Your goal: Return every line of the rows below that contains the word "checkbox".
===============
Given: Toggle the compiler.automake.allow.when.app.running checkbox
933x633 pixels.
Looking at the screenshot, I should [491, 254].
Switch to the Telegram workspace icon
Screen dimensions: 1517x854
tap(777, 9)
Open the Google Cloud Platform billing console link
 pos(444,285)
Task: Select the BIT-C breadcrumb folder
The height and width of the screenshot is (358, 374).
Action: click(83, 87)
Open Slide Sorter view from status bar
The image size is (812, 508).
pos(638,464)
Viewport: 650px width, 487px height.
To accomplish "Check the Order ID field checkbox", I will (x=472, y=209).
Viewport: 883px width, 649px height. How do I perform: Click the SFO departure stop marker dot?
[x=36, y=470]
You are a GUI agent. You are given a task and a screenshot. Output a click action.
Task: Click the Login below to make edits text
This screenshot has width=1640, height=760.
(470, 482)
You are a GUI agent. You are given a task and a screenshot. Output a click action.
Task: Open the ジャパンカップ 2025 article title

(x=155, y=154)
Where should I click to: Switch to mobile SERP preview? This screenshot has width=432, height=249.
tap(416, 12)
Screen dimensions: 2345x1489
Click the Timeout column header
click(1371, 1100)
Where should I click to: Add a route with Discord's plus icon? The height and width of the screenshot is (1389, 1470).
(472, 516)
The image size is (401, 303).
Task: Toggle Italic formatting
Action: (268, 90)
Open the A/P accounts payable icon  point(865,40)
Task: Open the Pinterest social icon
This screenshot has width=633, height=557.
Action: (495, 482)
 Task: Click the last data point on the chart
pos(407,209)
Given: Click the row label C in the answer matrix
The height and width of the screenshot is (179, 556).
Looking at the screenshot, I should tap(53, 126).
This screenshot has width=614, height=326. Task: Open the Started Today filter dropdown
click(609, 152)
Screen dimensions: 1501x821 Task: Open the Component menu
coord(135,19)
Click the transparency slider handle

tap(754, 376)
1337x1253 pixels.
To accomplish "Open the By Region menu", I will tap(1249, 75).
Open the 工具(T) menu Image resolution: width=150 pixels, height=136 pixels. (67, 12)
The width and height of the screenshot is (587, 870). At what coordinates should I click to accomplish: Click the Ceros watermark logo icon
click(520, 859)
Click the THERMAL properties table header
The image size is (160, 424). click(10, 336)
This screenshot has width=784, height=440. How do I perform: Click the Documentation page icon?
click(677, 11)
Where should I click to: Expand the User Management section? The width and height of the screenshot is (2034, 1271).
===============
Output for this exercise:
Given: Toggle the compiler.automake.allow.when.app.running checkbox
To accomplish "Check the Order ID field checkbox", I will (x=472, y=209).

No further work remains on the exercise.